SciSharp/Numpy.NET

What is the np.r_ counterpart? Is it np.vstack?

cross-hello opened this issue · 10 comments

Sorry, could you tell me where could I find the document of Numpy.NET.

henon commented

Why don't you check numpy documentation?

henon commented

I did google it for you (but hey man you really should learn to google yourself). np.r_[sliced_a, sliced_b] can probably be replaced by np.concatenate((sliced_a, sliced_b), axis = 0) but you have to test this yourself, maybe I am in error here.

look here in one of the answers: https://stackoverflow.com/questions/30597869/what-does-np-r-do-numpy

henon commented

according to this https://numpy.org/doc/stable/reference/generated/numpy.r_.html r_ is not a function so it is not so easy for me to add it to Numpy.NET

I did google it for you (but hey man you really should learn to google yourself). np.r_[sliced_a, sliced_b] can probably be replaced by np.concatenate((sliced_a, sliced_b), axis = 0) but you have to test this yourself, maybe I am in error here.

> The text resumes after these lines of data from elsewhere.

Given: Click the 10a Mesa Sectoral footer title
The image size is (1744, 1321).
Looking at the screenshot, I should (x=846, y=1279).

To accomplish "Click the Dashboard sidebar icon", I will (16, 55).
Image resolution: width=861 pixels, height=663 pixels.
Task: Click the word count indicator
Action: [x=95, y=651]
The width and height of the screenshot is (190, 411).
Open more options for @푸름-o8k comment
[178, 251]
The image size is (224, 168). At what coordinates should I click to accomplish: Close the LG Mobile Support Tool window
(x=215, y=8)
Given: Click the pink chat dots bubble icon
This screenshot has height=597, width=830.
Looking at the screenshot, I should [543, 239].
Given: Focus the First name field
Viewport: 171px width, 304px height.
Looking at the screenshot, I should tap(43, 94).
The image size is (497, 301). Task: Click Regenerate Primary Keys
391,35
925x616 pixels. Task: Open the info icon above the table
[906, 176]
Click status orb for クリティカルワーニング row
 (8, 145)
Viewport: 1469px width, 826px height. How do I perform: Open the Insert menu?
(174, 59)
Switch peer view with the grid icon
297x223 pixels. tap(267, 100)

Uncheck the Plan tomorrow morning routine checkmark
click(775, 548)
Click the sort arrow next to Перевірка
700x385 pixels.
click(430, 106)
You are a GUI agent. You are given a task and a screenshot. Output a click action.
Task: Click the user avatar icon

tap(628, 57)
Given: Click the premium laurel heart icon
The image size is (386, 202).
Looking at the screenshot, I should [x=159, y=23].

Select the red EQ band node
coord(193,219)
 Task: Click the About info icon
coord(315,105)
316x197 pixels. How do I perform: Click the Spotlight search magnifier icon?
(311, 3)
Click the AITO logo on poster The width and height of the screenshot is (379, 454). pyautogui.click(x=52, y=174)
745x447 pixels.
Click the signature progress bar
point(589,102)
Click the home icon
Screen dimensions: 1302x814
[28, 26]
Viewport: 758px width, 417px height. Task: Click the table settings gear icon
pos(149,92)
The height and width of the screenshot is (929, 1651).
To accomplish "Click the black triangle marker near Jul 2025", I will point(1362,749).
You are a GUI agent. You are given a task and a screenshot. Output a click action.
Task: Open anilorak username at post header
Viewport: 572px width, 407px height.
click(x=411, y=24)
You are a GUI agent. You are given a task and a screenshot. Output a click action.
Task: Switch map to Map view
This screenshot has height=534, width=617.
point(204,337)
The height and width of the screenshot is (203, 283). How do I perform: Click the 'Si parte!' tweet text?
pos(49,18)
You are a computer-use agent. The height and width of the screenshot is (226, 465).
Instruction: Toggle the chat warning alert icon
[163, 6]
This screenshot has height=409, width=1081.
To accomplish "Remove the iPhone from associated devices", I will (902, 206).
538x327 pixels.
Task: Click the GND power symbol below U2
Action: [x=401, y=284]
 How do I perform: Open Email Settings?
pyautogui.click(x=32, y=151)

look here in one of the answers: https://stackoverflow.com/questions/30597869/what-does-np-r-do-numpy

Sorry, I currently live in Internet censorship region. Using google may cause law-breaking. And I don't want to spend more attention with censorship institute. ( In fact, it is always someone don't need to do meaningful things and could have a revenue, but for others, it is not)
Ok, I will come to see if it success next week. (It is not time for work, and my laptop is using Ubuntu(not Windows, so not Visual Studio exist).

henon commented

Sorry, I forget not everyone has the same freedoms as I do in Austria. I have never heard of using a search engine is against the law ;). So where are you?

Also, VSCode runs on Linux.

henon commented

Sure everyone knows they blocked Google just because Google refused to bow to political censorship.